Bloomberg

(Bloomberg) -- Prada SpA reported the first decline in opening-half sales since its 2011 listing as weak demand in China and terrorist attacks in Europe continued to weigh on the Italian luxury-goods maker.

Revenue fell 15 percent to 1.55 billion euros ($1.8 billion), the Hong Kong-listed company said in a statement Friday, missing the 1.65 billion-euro average analyst estimate compiled by Bloomberg. Earnings also declined, though by slightly less than analysts predicted.

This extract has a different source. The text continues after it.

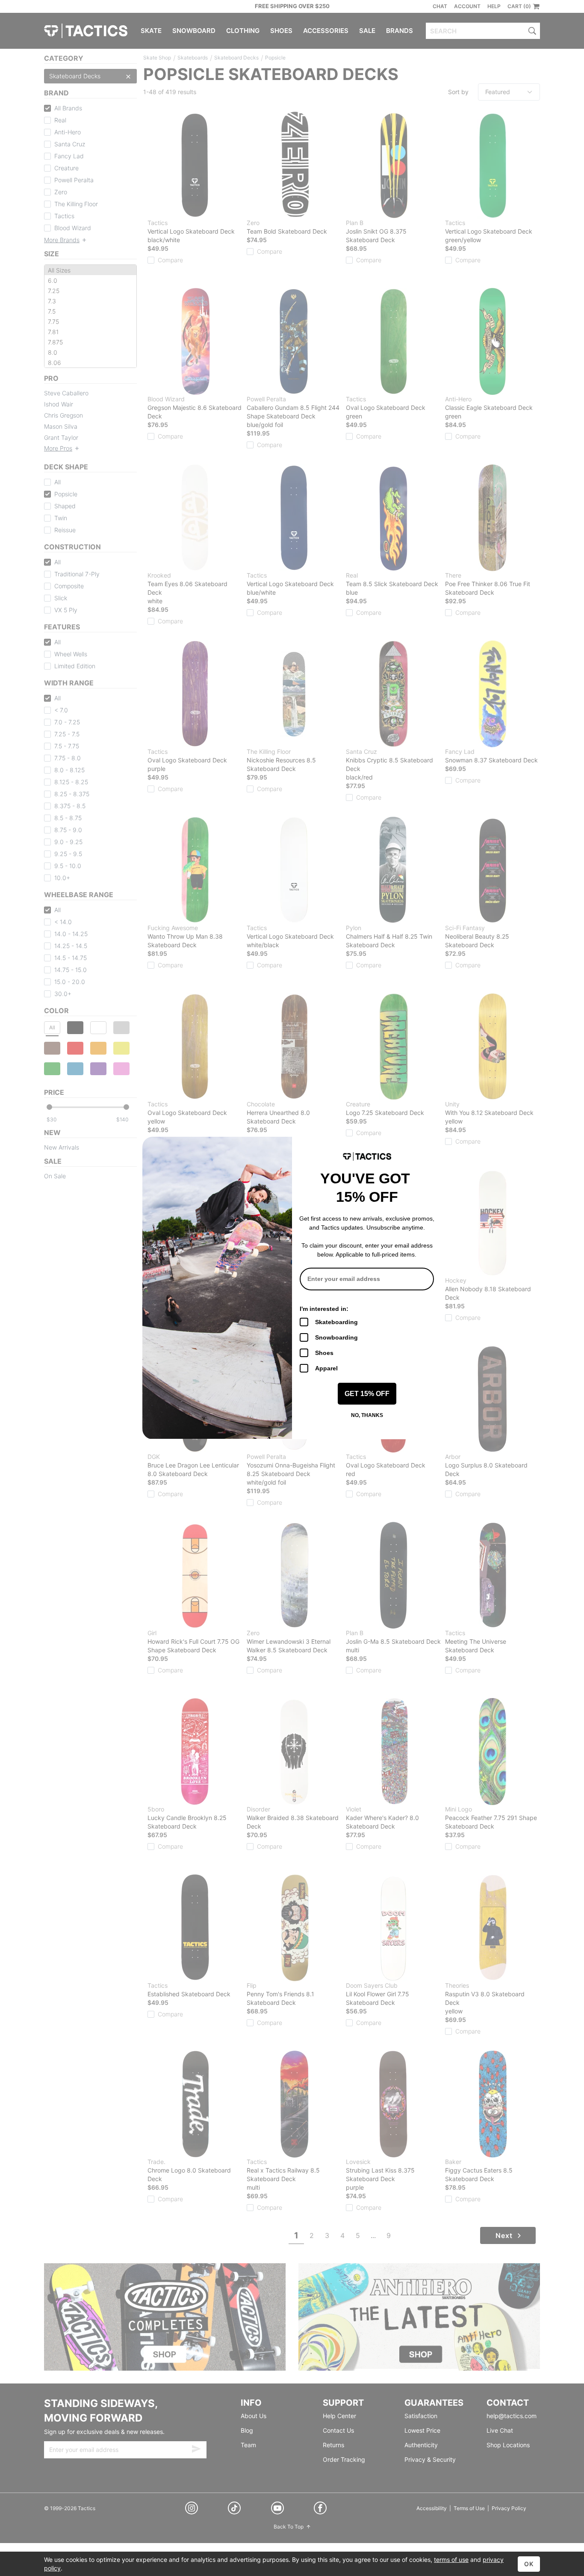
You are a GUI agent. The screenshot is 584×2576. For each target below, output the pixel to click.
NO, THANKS (367, 1415)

As the wider luxury industry struggles for growth, Prada has been hit harder than most. That’s partly because its handbags are too expensive and it’s been too slow to invest online, according to Sanford C. Bernstein analysts. The company is seeking to address those issues amid two years of stagnant sales and its lowest profit in five years.

“Management sees 2016 as a turning point from where the group will return to growth by focusing on the values that made Prada the iconic company it is today,” the company said in the statement.

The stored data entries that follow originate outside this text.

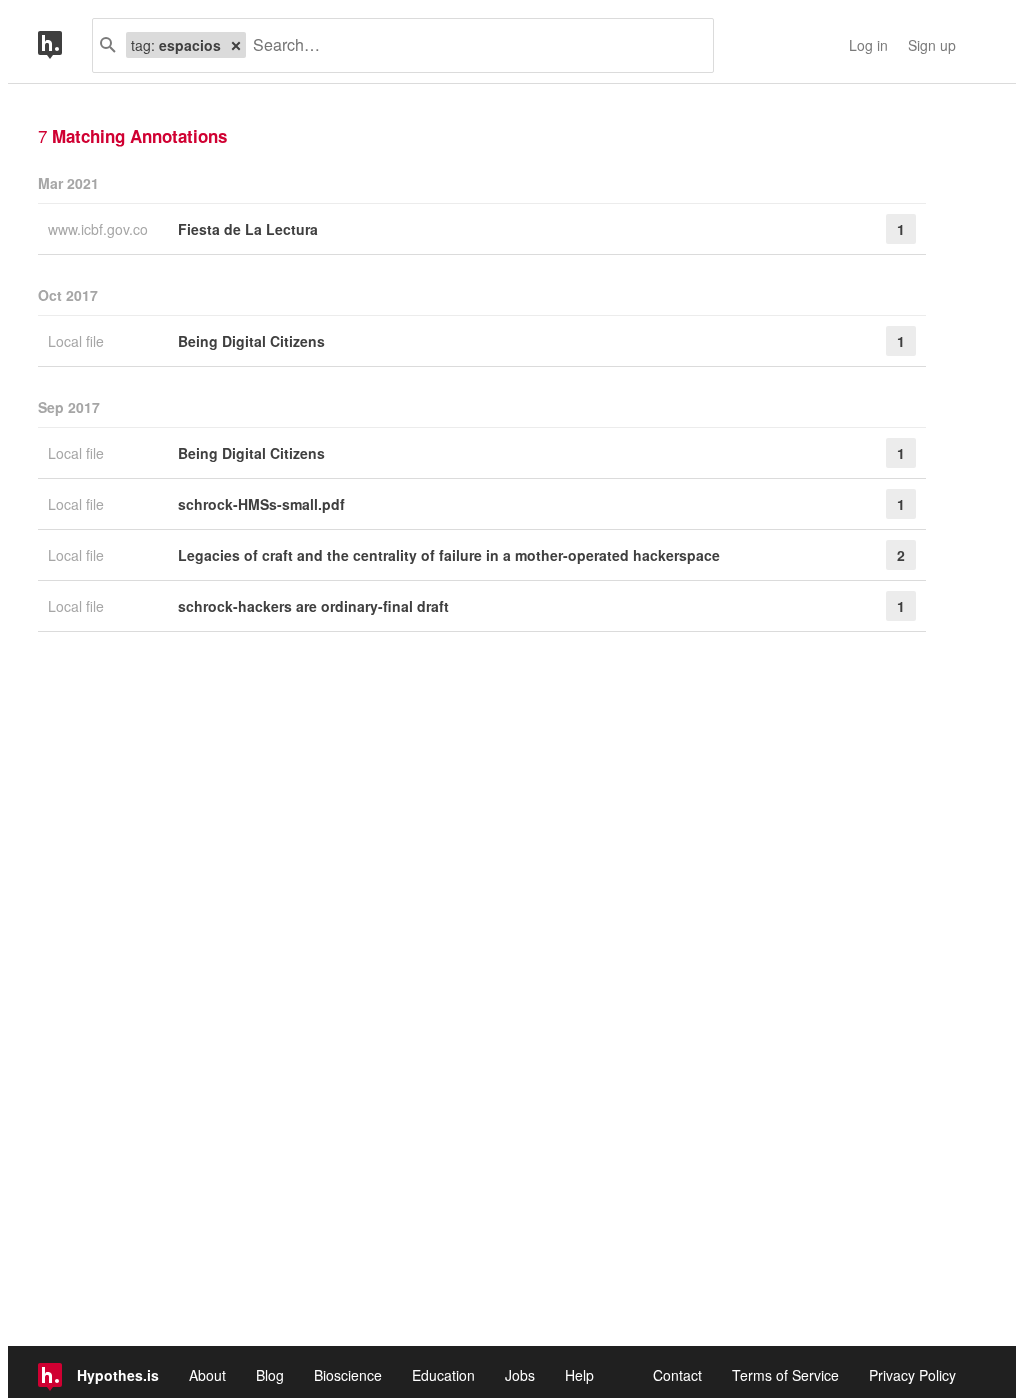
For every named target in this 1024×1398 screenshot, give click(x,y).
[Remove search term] (236, 45)
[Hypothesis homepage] (65, 45)
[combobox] (472, 45)
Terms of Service (785, 1375)
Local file (78, 341)
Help (579, 1375)
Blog (270, 1375)
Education (443, 1375)
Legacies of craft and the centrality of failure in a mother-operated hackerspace (449, 555)
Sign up (932, 45)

Prada plans to double its e-commerce sales over the next two years by increasing the number of categories it offers online, particularly shoes, and expanding its social media activities.

Earnings before interest, tax, depreciation and amortization fell 25 percent to 330 million euros in the six months, according to the statement. Analysts estimated 327.8 million euros.

The results were released after the close of trading in Hong Kong, where Prada shares closed up 2.1 percent at $HK21.75.